# [Given data]
- - - -
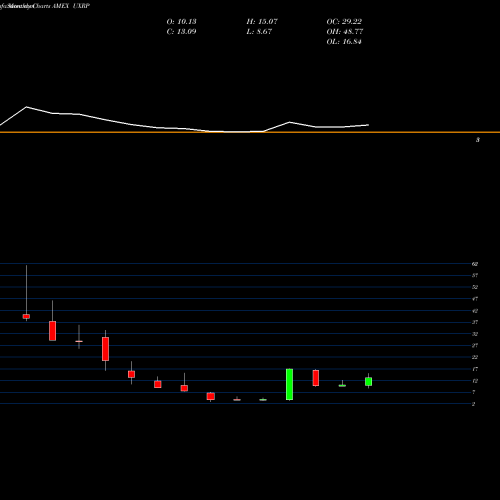This screenshot has width=500, height=500.
Task: Click the peak of the white indicator line
Action: pyautogui.click(x=27, y=107)
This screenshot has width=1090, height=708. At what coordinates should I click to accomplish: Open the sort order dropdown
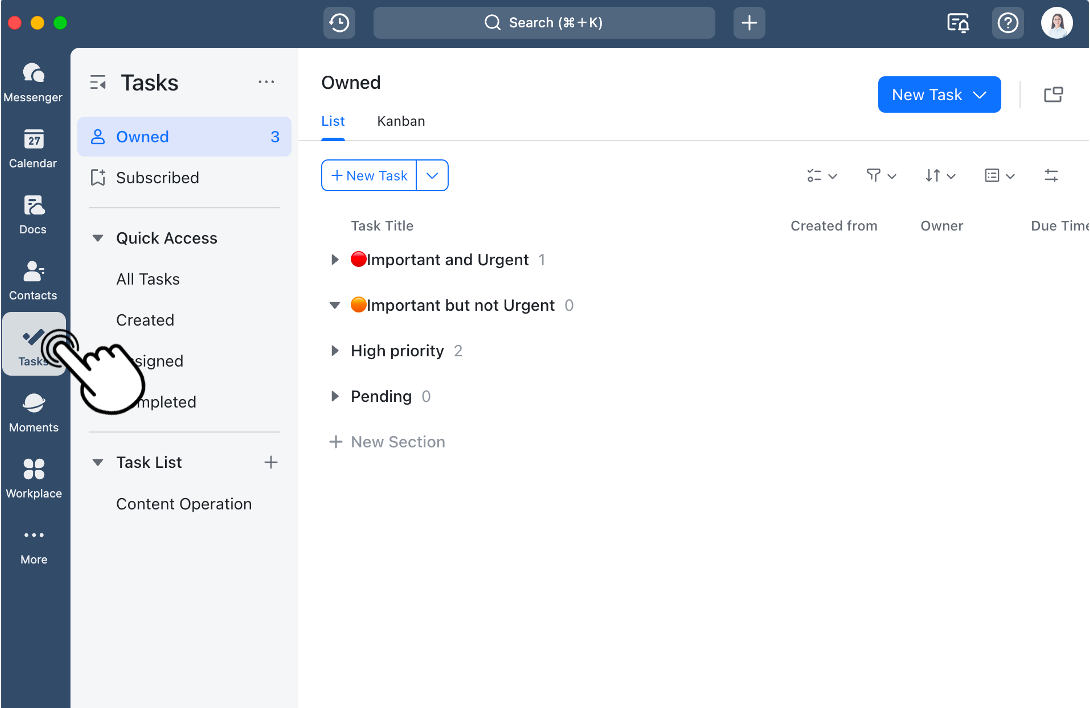coord(940,176)
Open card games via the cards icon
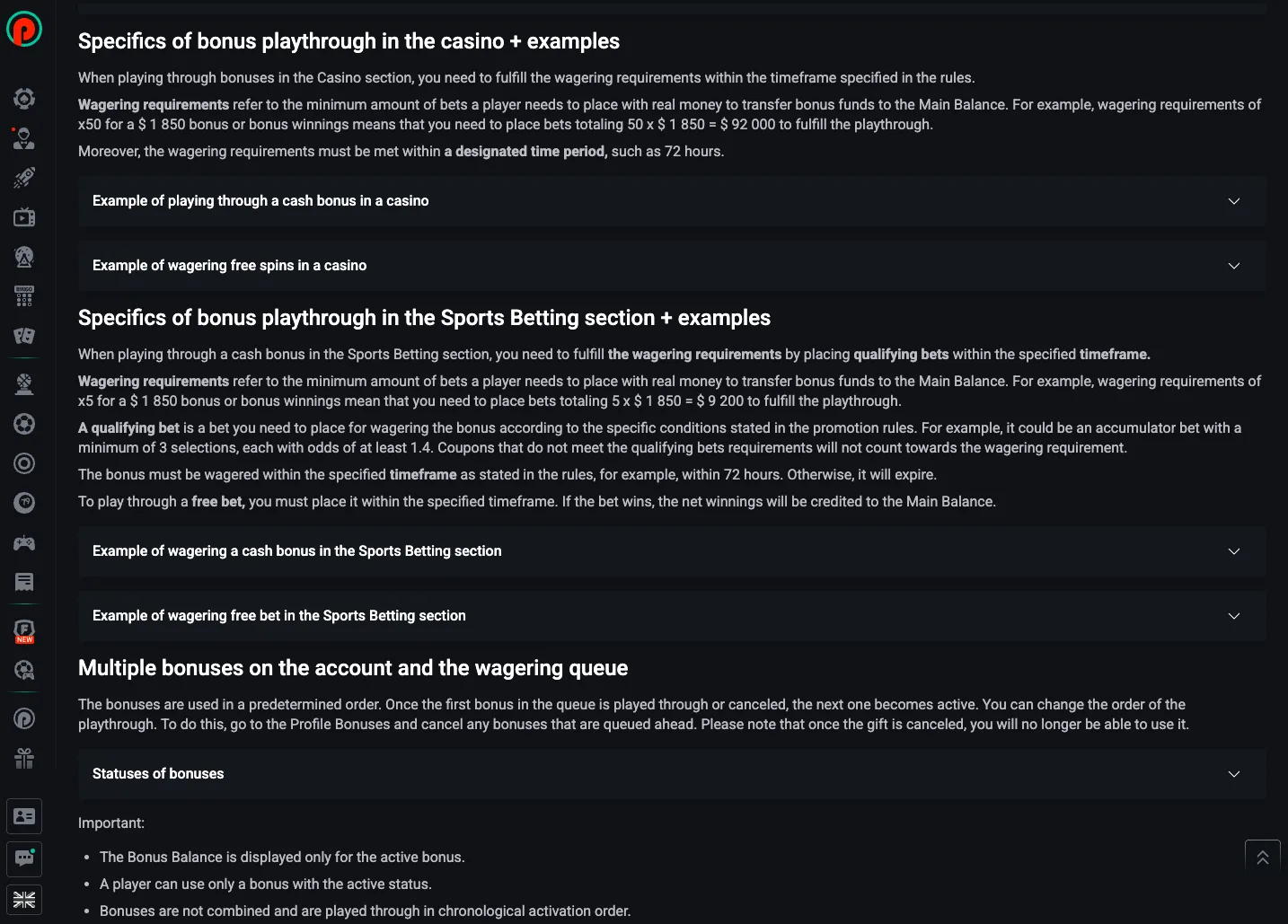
- - - -
# [Exercise instructions]
Set down exactly the lines of the entries above from the one holding "This screenshot has width=1090, height=708." through the last one, including both, with the pictures left out.

# [Response below]
This screenshot has width=1090, height=708. At what coordinates should I click to accomplish: Open the sort order dropdown
coord(940,176)
Open card games via the cards icon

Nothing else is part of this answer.